No doubt, there will be sequels and this is a cash cow in the making for 20th Century Fox, but it is the artistic drive which has won through in this, and director Rupert Wyatt has delivered a mature film with blockbuster muscle which, at points, is breathtaking.

The film focuses on the life of an ape called Caesar, who is born in a lab which has been testing a new Alzheimer’s drug. Exposed to the trial, he has incredible intelligence. He is smuggled out of the lab by Will Rodman (James Franco), who is developing the drug, and he grows up in suburbia, before he outgrows his surroundings and is exposed to his own kind.

One of the problems with that plot is that you probably know it already, as the trailer has revealed almost all of the storyline. As such, there is little tension and everyone knows, by and large, where the film is going. But, just as you know where you’re going on a rollercoaster, the fun part is getting there, and this is hugely watchable and enjoyable.

The reason why the film is so watchable is the central ape, Caesar. Whilst his human counterparts can all complain about having under written parts, Caesar gets a rich story and his character is infinitely enriched by the performance which Andy Serkis delivered via performance capture.

Caesar also gets all of the show-stopping moments. When he first climbs a giant redwood, it’s one of those worldlessly spine-tingling moments that cinema can produce. The final set-piece battle sequence climaxing in San Francisco bay is spectacular.

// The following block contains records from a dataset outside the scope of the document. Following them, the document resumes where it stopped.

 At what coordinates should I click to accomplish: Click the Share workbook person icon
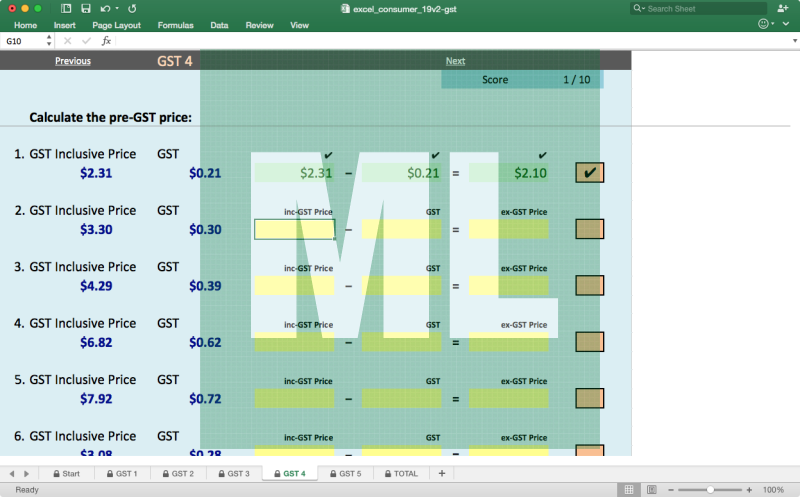[x=781, y=8]
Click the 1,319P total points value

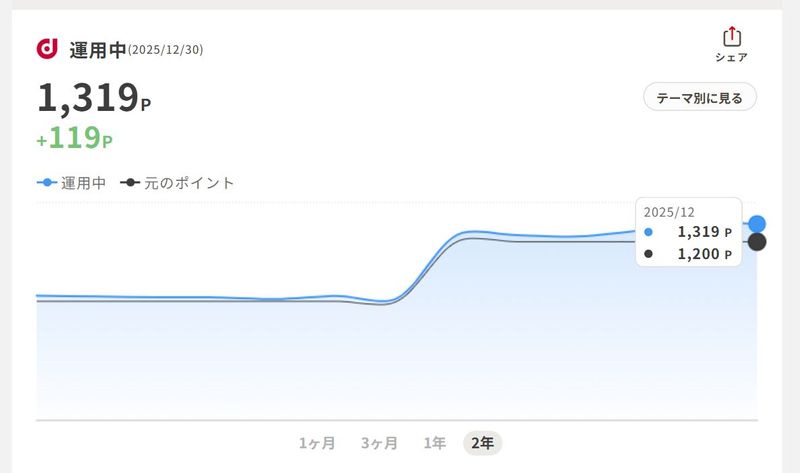coord(94,98)
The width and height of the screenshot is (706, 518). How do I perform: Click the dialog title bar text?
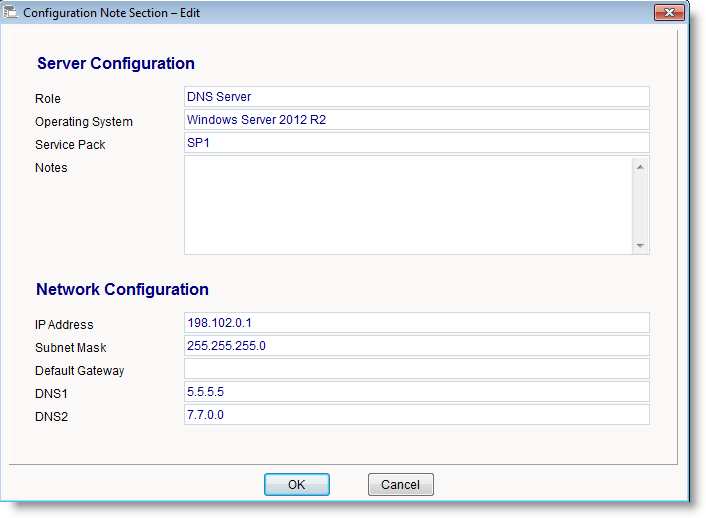[112, 13]
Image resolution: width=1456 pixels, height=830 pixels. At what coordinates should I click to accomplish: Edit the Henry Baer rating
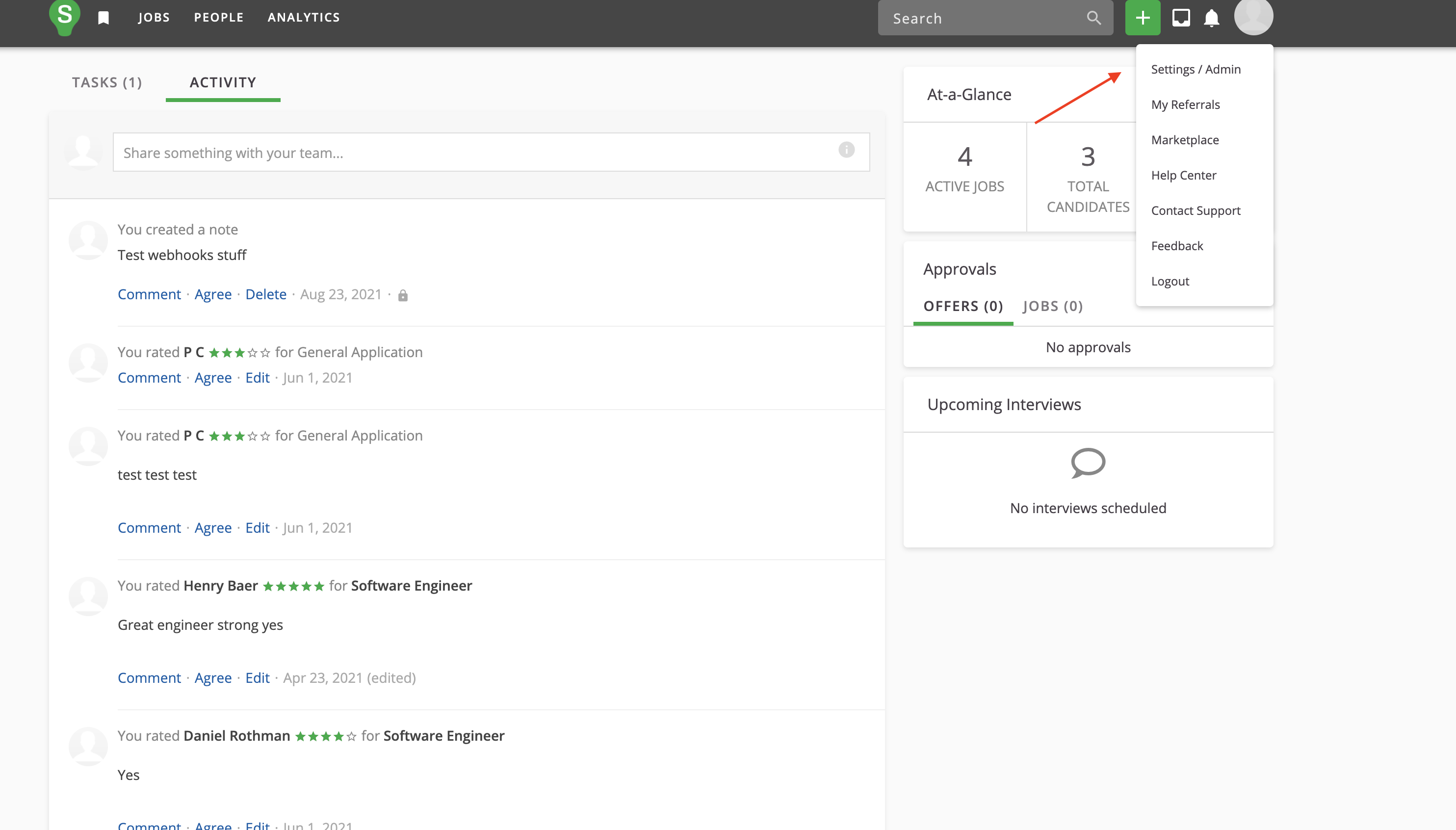(x=257, y=678)
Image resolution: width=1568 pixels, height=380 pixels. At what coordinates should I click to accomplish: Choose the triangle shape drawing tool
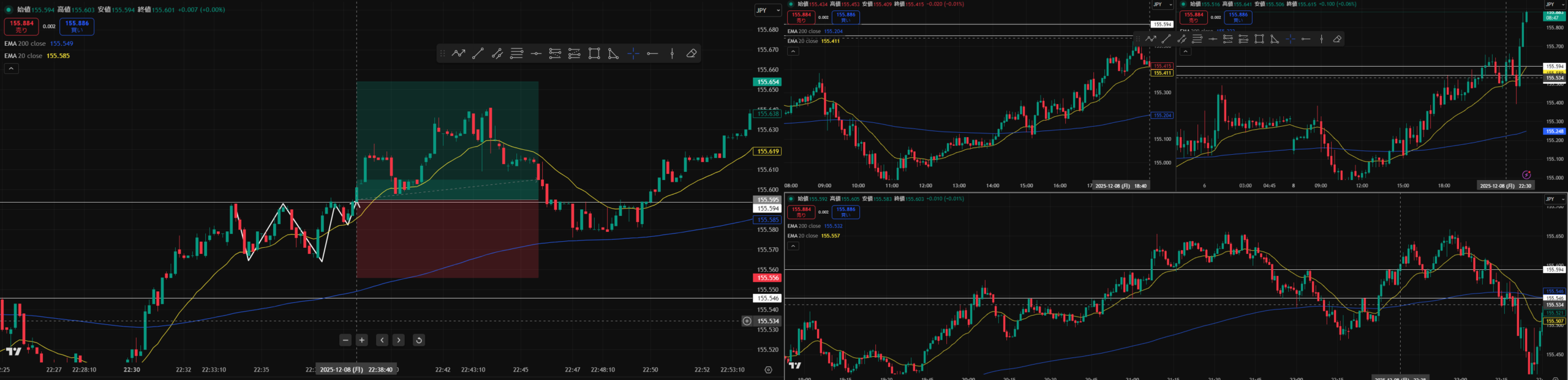[x=613, y=54]
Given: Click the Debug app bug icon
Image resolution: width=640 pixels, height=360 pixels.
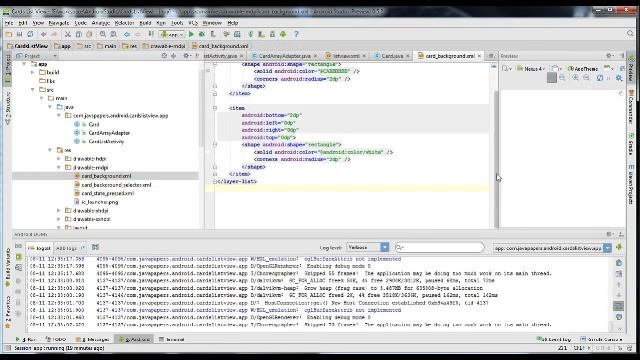Looking at the screenshot, I should (x=202, y=34).
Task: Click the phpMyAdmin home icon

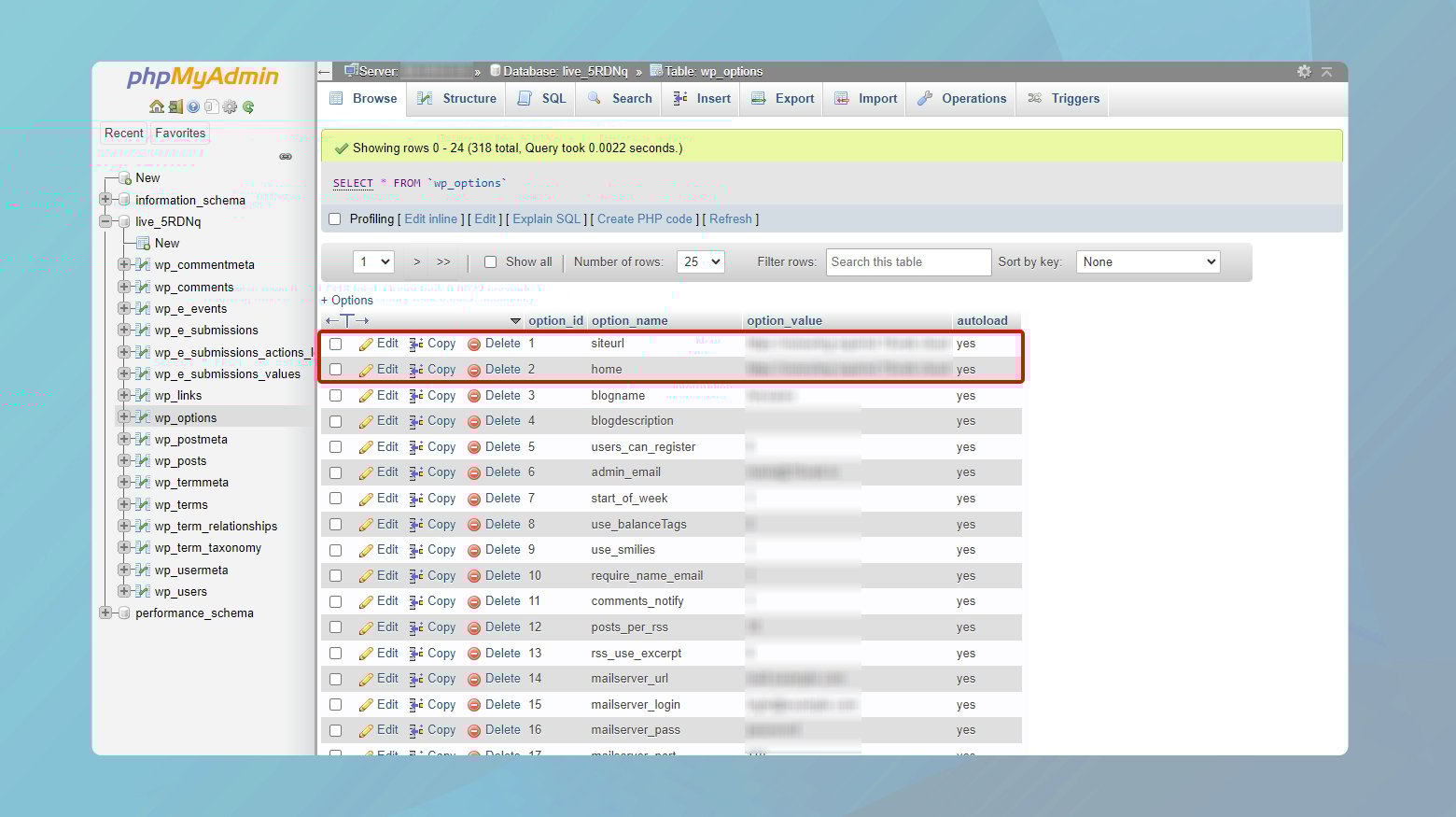Action: click(x=157, y=107)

Finally, Caesar has a moment of defiance after the delivery of one of the franchise’s most famous lines which is an instantly classic piece of cinema.

Caesar is triumphant in many ways, but the rest of the film is often found a bit lacking, and we are left wanting much more from many characters. James Franco’s Will never quite flowers as he might. John Lithgow’s performance as Will’s Alzheimer’s suffering father is good but never really given room to breathe. Freida Pinto’s love interest really is just window dressing, which is such a waste. Then there are issues with the plot, which is ambitious but riddled with holes. A lot of people seem to be remarkably stupid, and David Oyelowo’s corporate “villain” is so formulaic that you can practically predict his lines, as he painstakingly sets many of the plotlines in place

Finally, when the film comes to an end, it feels like only the beginning. Having become caught up in Caesar, we want more. But that is the crucial point. Audiences will want more, and it is a sign of this film’s quality and entertainment value that a sequel will be warmly welcomed.

Though the film has faults, it’s a great summer blockbuster and at points spectacular filmmaking. The story has earned the right to continue and, when it does, it should be very exciting. The apes have risen. Now, it’s time for them to begin to rule.